**Assignment:**
A word-for-word copy of the entries below is required.

**Records contained in a dataset:**
[Start of section]
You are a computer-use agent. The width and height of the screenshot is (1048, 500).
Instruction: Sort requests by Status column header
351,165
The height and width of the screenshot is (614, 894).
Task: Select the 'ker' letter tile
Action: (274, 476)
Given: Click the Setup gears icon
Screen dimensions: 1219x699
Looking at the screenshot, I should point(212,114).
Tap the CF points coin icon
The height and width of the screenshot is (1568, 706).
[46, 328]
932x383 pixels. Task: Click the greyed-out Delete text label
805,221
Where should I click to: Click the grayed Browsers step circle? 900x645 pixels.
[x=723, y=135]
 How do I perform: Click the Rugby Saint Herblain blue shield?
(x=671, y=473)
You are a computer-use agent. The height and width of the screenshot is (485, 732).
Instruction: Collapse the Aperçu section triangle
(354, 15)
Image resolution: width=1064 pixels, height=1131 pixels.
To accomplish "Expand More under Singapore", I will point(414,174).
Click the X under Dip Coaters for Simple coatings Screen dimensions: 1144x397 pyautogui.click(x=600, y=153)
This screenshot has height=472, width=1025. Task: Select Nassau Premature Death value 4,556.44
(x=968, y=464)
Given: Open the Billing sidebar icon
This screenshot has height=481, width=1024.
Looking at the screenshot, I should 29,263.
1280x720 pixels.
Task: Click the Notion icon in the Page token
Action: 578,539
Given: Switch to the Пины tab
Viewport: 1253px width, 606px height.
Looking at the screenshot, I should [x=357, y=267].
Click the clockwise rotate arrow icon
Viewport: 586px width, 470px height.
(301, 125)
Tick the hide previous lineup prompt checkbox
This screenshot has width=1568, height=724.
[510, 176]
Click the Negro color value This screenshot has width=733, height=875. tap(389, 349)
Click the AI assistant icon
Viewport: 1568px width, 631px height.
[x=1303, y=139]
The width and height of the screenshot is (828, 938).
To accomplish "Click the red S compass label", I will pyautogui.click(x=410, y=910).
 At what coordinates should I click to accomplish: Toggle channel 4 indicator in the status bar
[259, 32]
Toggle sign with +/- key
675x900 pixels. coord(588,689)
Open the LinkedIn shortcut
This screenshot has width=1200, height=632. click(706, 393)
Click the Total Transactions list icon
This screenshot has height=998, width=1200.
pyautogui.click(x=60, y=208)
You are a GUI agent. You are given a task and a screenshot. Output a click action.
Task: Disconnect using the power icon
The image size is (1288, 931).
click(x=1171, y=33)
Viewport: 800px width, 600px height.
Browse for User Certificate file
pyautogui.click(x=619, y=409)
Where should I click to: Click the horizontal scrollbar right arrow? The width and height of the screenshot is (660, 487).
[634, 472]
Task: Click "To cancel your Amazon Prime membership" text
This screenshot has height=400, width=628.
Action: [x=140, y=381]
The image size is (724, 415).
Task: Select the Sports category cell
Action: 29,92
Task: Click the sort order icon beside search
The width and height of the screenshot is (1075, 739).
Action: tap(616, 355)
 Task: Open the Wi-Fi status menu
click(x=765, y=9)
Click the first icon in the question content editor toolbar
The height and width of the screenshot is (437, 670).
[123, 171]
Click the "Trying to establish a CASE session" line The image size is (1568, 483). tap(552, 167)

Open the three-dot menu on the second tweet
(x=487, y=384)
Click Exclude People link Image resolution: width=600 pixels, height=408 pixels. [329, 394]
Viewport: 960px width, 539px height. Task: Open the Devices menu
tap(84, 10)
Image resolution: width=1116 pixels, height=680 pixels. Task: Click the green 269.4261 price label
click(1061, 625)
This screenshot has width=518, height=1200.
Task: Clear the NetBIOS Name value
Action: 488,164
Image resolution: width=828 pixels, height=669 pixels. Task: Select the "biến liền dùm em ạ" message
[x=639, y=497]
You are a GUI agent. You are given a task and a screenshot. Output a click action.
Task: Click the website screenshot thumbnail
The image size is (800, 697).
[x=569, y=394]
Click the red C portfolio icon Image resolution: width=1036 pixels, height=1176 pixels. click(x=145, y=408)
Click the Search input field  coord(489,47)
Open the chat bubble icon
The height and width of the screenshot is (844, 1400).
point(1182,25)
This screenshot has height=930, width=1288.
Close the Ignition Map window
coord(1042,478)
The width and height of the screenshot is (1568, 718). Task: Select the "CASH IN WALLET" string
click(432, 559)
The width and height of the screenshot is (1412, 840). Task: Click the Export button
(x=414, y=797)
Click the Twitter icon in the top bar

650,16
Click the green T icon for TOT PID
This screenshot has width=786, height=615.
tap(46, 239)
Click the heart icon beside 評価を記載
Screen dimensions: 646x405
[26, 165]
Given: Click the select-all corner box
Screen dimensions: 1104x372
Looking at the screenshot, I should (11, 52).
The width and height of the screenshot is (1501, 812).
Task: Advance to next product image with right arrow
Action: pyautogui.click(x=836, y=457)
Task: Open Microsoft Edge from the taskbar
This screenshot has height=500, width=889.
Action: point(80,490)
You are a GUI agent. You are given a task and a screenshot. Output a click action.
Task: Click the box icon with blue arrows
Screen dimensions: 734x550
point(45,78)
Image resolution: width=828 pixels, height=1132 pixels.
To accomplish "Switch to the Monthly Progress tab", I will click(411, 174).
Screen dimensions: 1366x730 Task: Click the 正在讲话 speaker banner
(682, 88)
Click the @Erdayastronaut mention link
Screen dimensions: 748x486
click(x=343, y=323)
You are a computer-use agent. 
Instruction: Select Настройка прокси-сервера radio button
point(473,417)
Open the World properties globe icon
[End of section]
**Solution for this task:**
You are a computer-use agent. The width and height of the screenshot is (1048, 500).
Instruction: Sort requests by Status column header
351,165
The height and width of the screenshot is (614, 894).
Task: Select the 'ker' letter tile
Action: (274, 476)
Given: Click the Setup gears icon
Screen dimensions: 1219x699
Looking at the screenshot, I should point(212,114).
Tap the CF points coin icon
The height and width of the screenshot is (1568, 706).
[46, 328]
932x383 pixels. Task: Click the greyed-out Delete text label
805,221
Where should I click to: Click the grayed Browsers step circle? 900x645 pixels.
[x=723, y=135]
 How do I perform: Click the Rugby Saint Herblain blue shield?
(x=671, y=473)
You are a computer-use agent. The height and width of the screenshot is (485, 732).
Instruction: Collapse the Aperçu section triangle
(354, 15)
Image resolution: width=1064 pixels, height=1131 pixels.
To accomplish "Expand More under Singapore", I will point(414,174).
Click the X under Dip Coaters for Simple coatings Screen dimensions: 1144x397 pyautogui.click(x=600, y=153)
This screenshot has height=472, width=1025. Task: Select Nassau Premature Death value 4,556.44
(x=968, y=464)
Given: Open the Billing sidebar icon
This screenshot has height=481, width=1024.
Looking at the screenshot, I should 29,263.
1280x720 pixels.
Task: Click the Notion icon in the Page token
Action: 578,539
Given: Switch to the Пины tab
Viewport: 1253px width, 606px height.
Looking at the screenshot, I should [x=357, y=267].
Click the clockwise rotate arrow icon
Viewport: 586px width, 470px height.
(301, 125)
Tick the hide previous lineup prompt checkbox
This screenshot has width=1568, height=724.
[510, 176]
Click the Negro color value This screenshot has width=733, height=875. tap(389, 349)
Click the AI assistant icon
Viewport: 1568px width, 631px height.
[x=1303, y=139]
The width and height of the screenshot is (828, 938).
To accomplish "Click the red S compass label", I will pyautogui.click(x=410, y=910).
 At what coordinates should I click to accomplish: Toggle channel 4 indicator in the status bar
[259, 32]
Toggle sign with +/- key
675x900 pixels. coord(588,689)
Open the LinkedIn shortcut
This screenshot has width=1200, height=632. click(706, 393)
Click the Total Transactions list icon
This screenshot has height=998, width=1200.
pyautogui.click(x=60, y=208)
You are a GUI agent. You are given a task and a screenshot. Output a click action.
Task: Disconnect using the power icon
The image size is (1288, 931).
click(x=1171, y=33)
Viewport: 800px width, 600px height.
Browse for User Certificate file
pyautogui.click(x=619, y=409)
Where should I click to: Click the horizontal scrollbar right arrow? The width and height of the screenshot is (660, 487).
[634, 472]
Task: Click "To cancel your Amazon Prime membership" text
This screenshot has height=400, width=628.
Action: [x=140, y=381]
The image size is (724, 415).
Task: Select the Sports category cell
Action: 29,92
Task: Click the sort order icon beside search
The width and height of the screenshot is (1075, 739).
Action: tap(616, 355)
 Task: Open the Wi-Fi status menu
click(x=765, y=9)
Click the first icon in the question content editor toolbar
The height and width of the screenshot is (437, 670).
[123, 171]
Click the "Trying to establish a CASE session" line The image size is (1568, 483). tap(552, 167)

Open the three-dot menu on the second tweet
(x=487, y=384)
Click Exclude People link Image resolution: width=600 pixels, height=408 pixels. [329, 394]
Viewport: 960px width, 539px height. Task: Open the Devices menu
tap(84, 10)
Image resolution: width=1116 pixels, height=680 pixels. Task: Click the green 269.4261 price label
click(1061, 625)
This screenshot has width=518, height=1200.
Task: Clear the NetBIOS Name value
Action: 488,164
Image resolution: width=828 pixels, height=669 pixels. Task: Select the "biến liền dùm em ạ" message
[x=639, y=497]
You are a GUI agent. You are given a task and a screenshot. Output a click action.
Task: Click the website screenshot thumbnail
The image size is (800, 697).
[x=569, y=394]
Click the red C portfolio icon Image resolution: width=1036 pixels, height=1176 pixels. click(x=145, y=408)
Click the Search input field  coord(489,47)
Open the chat bubble icon
The height and width of the screenshot is (844, 1400).
point(1182,25)
This screenshot has height=930, width=1288.
Close the Ignition Map window
coord(1042,478)
The width and height of the screenshot is (1568, 718). Task: Select the "CASH IN WALLET" string
click(432, 559)
The width and height of the screenshot is (1412, 840). Task: Click the Export button
(x=414, y=797)
Click the Twitter icon in the top bar

650,16
Click the green T icon for TOT PID
This screenshot has width=786, height=615.
tap(46, 239)
Click the heart icon beside 評価を記載
Screen dimensions: 646x405
[26, 165]
Given: Click the select-all corner box
Screen dimensions: 1104x372
Looking at the screenshot, I should (11, 52).
The width and height of the screenshot is (1501, 812).
Task: Advance to next product image with right arrow
Action: pyautogui.click(x=836, y=457)
Task: Open Microsoft Edge from the taskbar
This screenshot has height=500, width=889.
Action: point(80,490)
You are a GUI agent. You are given a task and a screenshot. Output a click action.
Task: Click the box icon with blue arrows
Screen dimensions: 734x550
point(45,78)
Image resolution: width=828 pixels, height=1132 pixels.
To accomplish "Switch to the Monthly Progress tab", I will click(411, 174).
Screen dimensions: 1366x730 Task: Click the 正在讲话 speaker banner
(682, 88)
Click the @Erdayastronaut mention link
Screen dimensions: 748x486
click(x=343, y=323)
You are a computer-use agent. 
Instruction: Select Настройка прокси-сервера radio button
point(473,417)
Open the World properties globe icon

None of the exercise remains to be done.